### [What to produce]
The job is to find each line in the entries holding the string "computer" and copy that line.

[Stored data entries]
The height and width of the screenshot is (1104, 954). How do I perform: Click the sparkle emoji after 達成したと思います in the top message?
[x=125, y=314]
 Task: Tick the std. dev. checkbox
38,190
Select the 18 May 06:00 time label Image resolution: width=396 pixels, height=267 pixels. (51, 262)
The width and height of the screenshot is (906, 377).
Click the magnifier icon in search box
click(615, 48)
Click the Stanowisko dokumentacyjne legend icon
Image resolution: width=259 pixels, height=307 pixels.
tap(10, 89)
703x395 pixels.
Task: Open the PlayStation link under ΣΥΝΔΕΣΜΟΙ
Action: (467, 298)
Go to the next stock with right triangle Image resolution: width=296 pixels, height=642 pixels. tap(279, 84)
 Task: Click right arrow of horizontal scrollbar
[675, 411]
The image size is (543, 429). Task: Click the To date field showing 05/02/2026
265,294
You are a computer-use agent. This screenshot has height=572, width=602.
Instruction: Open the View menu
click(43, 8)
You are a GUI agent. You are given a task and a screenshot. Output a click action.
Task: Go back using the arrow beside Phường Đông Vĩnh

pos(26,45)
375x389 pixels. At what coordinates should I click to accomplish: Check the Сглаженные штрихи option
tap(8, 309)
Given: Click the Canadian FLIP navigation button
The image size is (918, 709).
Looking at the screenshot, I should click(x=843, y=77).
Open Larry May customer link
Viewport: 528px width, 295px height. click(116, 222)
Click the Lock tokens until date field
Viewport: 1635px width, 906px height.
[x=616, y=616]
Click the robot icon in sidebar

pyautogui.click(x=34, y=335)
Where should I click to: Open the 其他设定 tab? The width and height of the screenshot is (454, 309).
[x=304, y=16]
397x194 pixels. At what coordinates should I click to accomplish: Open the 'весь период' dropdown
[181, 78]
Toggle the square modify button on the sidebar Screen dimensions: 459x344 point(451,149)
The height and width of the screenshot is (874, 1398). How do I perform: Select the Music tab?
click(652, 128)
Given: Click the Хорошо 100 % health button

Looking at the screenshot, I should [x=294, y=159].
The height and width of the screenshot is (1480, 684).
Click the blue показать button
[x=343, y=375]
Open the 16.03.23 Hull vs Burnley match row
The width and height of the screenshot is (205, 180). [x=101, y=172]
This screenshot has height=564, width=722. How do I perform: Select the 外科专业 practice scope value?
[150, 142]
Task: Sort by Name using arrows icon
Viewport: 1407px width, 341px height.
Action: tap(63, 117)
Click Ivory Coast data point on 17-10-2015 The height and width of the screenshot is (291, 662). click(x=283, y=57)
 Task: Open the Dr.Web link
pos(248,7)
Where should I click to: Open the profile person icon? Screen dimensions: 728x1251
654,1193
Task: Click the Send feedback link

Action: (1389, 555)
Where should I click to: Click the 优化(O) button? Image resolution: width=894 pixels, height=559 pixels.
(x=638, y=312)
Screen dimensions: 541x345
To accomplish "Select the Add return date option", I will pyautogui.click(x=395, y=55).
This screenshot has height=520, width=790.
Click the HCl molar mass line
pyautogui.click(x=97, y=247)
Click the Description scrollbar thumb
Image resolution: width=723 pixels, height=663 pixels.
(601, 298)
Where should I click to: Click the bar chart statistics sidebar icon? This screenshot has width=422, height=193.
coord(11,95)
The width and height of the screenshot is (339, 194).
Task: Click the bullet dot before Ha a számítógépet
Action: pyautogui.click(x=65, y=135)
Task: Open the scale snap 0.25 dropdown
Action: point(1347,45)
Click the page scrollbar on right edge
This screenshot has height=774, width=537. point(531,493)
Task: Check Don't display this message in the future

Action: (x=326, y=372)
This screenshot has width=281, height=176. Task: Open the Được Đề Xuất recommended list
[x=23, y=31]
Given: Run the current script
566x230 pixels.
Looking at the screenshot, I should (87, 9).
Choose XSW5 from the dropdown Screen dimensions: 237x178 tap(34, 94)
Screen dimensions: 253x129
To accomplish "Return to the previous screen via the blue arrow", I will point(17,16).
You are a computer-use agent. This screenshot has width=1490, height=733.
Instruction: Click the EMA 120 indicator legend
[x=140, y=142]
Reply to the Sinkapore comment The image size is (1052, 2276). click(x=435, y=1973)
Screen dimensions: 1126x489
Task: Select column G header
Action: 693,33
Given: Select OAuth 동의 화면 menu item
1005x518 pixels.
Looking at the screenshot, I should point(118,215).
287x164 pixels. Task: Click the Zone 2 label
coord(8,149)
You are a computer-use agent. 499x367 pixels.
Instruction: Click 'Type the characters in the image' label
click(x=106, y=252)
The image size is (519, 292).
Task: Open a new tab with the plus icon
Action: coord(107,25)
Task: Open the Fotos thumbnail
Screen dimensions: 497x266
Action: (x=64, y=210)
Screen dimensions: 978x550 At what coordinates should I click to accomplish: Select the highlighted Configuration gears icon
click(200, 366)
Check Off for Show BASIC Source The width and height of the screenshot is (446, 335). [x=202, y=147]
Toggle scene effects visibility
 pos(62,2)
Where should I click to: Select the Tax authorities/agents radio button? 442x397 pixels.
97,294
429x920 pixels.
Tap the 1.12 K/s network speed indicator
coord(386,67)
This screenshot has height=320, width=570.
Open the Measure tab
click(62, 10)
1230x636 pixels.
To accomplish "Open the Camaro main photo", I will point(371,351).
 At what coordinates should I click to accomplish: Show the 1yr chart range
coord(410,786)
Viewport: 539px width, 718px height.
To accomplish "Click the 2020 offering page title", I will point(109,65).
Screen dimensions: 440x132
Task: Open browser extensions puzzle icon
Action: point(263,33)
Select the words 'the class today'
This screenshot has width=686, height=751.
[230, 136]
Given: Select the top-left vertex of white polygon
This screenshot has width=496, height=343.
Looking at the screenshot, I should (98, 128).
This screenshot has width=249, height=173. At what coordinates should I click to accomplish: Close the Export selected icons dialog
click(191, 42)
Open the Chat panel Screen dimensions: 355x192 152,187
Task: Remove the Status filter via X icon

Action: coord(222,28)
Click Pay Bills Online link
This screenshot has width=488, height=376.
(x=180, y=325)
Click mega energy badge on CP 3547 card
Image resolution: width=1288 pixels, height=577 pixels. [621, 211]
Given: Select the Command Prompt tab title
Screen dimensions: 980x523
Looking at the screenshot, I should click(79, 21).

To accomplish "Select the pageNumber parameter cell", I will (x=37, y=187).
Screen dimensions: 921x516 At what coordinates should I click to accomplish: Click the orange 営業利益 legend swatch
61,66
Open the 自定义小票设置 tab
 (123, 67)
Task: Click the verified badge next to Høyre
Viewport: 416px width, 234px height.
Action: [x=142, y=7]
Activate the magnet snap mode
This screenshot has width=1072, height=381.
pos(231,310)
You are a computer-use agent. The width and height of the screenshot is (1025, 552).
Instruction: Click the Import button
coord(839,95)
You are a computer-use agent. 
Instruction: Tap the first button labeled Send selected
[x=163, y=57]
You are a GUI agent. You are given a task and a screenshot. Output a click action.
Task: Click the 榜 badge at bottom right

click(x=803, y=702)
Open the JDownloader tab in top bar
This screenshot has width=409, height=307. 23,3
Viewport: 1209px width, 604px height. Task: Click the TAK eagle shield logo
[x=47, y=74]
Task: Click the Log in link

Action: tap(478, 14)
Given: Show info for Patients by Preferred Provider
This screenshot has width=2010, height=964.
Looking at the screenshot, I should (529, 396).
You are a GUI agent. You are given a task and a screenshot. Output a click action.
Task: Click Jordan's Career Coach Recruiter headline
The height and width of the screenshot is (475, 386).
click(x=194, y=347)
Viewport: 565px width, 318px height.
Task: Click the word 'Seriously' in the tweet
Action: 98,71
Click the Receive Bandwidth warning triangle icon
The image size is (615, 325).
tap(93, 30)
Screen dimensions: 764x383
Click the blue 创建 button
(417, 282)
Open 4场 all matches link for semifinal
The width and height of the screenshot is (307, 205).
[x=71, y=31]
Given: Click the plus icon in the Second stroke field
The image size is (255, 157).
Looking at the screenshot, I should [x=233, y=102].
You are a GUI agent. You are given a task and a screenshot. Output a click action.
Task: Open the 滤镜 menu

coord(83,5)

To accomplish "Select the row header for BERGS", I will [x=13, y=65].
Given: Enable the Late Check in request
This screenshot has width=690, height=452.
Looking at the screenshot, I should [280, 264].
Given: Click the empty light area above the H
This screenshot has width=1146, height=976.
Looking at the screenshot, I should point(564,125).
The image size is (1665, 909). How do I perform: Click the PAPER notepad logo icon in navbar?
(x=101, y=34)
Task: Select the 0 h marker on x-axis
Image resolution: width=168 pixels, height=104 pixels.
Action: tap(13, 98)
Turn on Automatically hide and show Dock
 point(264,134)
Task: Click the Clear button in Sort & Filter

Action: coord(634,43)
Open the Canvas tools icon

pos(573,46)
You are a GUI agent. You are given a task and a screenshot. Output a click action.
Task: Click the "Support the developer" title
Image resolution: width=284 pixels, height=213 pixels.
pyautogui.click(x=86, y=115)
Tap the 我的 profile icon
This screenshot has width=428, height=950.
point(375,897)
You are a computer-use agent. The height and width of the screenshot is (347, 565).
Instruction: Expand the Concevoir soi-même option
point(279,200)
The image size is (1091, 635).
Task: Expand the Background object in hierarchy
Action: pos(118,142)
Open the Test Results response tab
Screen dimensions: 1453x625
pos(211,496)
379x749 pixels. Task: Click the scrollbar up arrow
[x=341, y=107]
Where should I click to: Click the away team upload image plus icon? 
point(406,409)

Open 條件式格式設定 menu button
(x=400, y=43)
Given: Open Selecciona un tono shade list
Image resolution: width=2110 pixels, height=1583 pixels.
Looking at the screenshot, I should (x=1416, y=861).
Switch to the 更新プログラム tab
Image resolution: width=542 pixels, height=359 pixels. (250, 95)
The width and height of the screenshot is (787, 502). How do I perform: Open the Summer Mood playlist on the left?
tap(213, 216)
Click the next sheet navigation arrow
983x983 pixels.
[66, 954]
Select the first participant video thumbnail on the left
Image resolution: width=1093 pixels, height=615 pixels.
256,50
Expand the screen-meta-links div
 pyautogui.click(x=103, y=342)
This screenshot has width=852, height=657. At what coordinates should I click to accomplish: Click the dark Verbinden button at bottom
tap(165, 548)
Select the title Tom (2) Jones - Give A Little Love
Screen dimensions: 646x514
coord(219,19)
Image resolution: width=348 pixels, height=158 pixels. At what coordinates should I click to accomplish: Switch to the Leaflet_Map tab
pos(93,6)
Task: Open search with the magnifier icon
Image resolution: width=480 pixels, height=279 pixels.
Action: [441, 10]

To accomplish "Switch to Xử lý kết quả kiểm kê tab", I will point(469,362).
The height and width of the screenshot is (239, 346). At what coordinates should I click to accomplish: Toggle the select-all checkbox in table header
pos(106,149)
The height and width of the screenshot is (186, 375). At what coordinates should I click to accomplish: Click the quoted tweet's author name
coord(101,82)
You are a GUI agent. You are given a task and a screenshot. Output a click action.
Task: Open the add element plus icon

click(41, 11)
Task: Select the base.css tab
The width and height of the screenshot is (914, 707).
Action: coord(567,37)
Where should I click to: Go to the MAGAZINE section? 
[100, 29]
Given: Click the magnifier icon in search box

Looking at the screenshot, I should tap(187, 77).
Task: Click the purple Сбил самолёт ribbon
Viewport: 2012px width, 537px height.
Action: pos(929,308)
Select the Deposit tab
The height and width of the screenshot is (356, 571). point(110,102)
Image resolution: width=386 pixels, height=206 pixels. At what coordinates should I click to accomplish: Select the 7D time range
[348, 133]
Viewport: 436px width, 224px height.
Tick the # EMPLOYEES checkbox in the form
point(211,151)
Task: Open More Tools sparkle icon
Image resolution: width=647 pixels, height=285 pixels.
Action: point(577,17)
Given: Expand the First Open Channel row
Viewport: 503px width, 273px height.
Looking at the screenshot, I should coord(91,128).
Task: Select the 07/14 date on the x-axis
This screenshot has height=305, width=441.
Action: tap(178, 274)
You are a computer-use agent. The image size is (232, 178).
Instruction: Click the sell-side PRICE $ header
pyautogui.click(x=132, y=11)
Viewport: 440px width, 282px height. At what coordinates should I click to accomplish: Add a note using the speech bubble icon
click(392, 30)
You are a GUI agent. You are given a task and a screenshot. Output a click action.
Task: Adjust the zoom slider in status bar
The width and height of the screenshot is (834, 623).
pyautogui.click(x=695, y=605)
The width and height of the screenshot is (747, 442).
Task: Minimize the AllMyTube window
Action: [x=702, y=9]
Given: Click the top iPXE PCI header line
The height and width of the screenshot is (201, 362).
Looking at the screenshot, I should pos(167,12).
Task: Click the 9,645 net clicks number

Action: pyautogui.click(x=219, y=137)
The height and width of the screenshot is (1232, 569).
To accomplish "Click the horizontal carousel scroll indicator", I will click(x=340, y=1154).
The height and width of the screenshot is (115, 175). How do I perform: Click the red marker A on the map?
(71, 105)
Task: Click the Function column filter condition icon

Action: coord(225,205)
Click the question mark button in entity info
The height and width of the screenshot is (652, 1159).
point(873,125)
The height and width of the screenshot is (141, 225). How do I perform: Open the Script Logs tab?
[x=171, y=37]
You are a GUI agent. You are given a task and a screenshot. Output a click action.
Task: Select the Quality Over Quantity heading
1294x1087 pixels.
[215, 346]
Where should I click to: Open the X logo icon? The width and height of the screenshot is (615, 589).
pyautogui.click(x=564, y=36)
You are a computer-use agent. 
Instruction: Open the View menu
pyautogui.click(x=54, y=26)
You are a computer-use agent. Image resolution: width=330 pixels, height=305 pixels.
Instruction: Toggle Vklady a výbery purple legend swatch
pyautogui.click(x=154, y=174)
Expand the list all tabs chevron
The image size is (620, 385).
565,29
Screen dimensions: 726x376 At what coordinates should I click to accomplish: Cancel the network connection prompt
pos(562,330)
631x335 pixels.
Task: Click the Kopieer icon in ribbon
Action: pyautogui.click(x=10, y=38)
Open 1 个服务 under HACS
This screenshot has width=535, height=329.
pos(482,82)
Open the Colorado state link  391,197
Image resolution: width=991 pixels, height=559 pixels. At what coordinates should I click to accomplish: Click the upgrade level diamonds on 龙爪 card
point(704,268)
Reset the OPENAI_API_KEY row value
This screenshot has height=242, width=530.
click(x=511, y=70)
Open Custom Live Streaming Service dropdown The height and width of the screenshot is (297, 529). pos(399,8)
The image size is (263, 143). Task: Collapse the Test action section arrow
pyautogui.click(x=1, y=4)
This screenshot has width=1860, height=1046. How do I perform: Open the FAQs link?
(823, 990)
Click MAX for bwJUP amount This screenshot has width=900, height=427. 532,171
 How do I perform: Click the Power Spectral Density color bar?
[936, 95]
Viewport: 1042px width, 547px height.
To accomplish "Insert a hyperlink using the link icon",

### [Solution for this exercise]
You are a computer-use agent. This screenshot has height=572, width=602.
You are a computer-use agent. This screenshot has width=1490, height=733.
You are a computer-use agent. 499x367 pixels.
You are a computer-use agent. The width and height of the screenshot is (1025, 552).
You are a computer-use agent. 
You are a computer-use agent. The height and width of the screenshot is (347, 565).
You are a computer-use agent. The image size is (232, 178).
You are a computer-use agent. 
You are a computer-use agent. Image resolution: width=330 pixels, height=305 pixels.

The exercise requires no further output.